A consumer’s credit score doesn’t remain constant, but changes constantly. Even if you pay your credit card bills on time, never missed a payment, don’t have any kind of debt and even got your credit report checked out for frauds and errors.

The thing is the credit history that is used to determine your FICO score is changing constantly, even if it’s a little bit and that can make your credit score to fluctuate. For every new credit score request, a new FICO score is generated for the lenders and they receive the latest credit score. The score is based on a consumer’s credit report compiled by three major credit bureaus, Experian, Equifax and TransUnion.

The credit reports are frequently updated with latest information received from your lenders like recent credit inquiries, payments and new balances. FICO score is calculated based on the latest information that’s available.

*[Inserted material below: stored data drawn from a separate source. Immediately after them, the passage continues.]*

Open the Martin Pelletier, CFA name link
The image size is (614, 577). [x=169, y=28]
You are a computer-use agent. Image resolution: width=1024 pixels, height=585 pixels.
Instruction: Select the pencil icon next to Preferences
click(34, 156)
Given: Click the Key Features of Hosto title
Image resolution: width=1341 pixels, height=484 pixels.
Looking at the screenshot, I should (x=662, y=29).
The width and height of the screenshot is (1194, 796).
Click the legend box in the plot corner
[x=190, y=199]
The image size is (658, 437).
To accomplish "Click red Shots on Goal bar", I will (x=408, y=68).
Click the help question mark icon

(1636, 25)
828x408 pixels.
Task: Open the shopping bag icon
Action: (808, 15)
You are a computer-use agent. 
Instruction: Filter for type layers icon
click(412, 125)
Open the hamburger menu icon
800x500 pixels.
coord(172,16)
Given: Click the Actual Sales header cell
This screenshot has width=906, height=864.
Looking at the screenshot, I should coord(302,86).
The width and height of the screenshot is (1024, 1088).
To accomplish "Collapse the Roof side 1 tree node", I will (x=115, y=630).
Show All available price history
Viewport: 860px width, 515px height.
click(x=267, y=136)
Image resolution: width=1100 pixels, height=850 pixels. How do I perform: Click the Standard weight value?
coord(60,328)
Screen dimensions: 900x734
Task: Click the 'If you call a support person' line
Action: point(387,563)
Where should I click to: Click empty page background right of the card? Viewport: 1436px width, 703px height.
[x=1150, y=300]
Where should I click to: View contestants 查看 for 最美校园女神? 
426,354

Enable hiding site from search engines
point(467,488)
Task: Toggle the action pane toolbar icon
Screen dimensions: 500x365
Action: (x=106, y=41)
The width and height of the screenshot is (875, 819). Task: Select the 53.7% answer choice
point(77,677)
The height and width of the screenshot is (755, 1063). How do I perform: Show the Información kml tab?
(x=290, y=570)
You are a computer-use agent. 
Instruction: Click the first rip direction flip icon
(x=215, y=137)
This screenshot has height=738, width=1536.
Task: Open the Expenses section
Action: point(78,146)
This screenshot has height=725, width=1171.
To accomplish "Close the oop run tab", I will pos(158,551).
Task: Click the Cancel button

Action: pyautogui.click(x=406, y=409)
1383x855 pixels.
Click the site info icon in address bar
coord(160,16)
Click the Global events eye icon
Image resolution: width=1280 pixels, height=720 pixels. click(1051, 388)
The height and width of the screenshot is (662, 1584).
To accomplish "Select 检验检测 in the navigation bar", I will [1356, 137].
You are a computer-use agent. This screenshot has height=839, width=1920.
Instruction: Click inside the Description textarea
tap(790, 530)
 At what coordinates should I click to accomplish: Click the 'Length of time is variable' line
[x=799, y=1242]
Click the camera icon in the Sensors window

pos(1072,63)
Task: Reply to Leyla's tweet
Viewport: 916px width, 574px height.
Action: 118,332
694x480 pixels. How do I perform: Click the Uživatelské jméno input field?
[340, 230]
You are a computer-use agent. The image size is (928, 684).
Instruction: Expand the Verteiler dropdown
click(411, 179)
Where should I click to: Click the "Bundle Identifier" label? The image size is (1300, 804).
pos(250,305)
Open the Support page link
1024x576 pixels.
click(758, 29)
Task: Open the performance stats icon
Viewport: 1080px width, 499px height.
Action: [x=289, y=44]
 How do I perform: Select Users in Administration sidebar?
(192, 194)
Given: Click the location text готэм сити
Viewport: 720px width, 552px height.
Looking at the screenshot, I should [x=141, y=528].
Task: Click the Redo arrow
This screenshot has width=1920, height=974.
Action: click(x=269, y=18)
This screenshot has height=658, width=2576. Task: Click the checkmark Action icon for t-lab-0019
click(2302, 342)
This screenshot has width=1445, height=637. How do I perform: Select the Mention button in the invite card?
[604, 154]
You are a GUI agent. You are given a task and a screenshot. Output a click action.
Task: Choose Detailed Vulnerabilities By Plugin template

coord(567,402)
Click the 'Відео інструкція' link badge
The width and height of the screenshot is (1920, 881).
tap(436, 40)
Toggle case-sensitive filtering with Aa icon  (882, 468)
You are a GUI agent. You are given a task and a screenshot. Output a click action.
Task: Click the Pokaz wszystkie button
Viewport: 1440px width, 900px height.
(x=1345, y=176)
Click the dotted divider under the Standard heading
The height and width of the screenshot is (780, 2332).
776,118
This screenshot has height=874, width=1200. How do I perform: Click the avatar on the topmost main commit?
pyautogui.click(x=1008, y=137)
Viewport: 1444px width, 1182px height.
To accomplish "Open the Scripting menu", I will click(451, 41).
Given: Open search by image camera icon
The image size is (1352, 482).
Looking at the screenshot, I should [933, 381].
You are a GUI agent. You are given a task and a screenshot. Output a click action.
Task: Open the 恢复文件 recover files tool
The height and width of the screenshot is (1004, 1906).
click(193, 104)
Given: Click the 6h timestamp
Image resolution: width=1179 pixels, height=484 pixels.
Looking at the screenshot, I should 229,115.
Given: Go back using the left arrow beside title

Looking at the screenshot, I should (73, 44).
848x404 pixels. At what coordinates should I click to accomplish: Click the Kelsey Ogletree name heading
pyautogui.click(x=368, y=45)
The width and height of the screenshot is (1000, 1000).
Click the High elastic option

Your credit report keeps on changing even if you didn’t apply for a new credit card or you missed a payment on your car loan or any other loans. Some common scenarios include:

• Every time you make a mortgage payment, you reduce the amount of your overall debt, a key factor used to calculate your credit score. In this case, your credit score will increase.

• FICO doesn’t only consider if you paid your credit card balances on time, but also the existing balances on your credit card statement. Changes in your balance will affect your credit utilization rate. For example, if you have spent more in one month and used 75% of your available credit, then your credit score will go down. If you used only 20% of your credit limit next month, then your credit score will get a boost.

• Old and negative history remains on your credit report for 7 years, 10 years in case of bankruptcy. This means your credit score will improve if these past delinquencies and other negative information fall off from your credit report. Though the impact may be small, this will result in little fluctuations in your credit score.



  1. [...] checking it, tweaking her every spending and saving habits, and learning more and more about how FICO calculates credit scores. She was trying to achieve the perfect score of 850, but soon she found [...]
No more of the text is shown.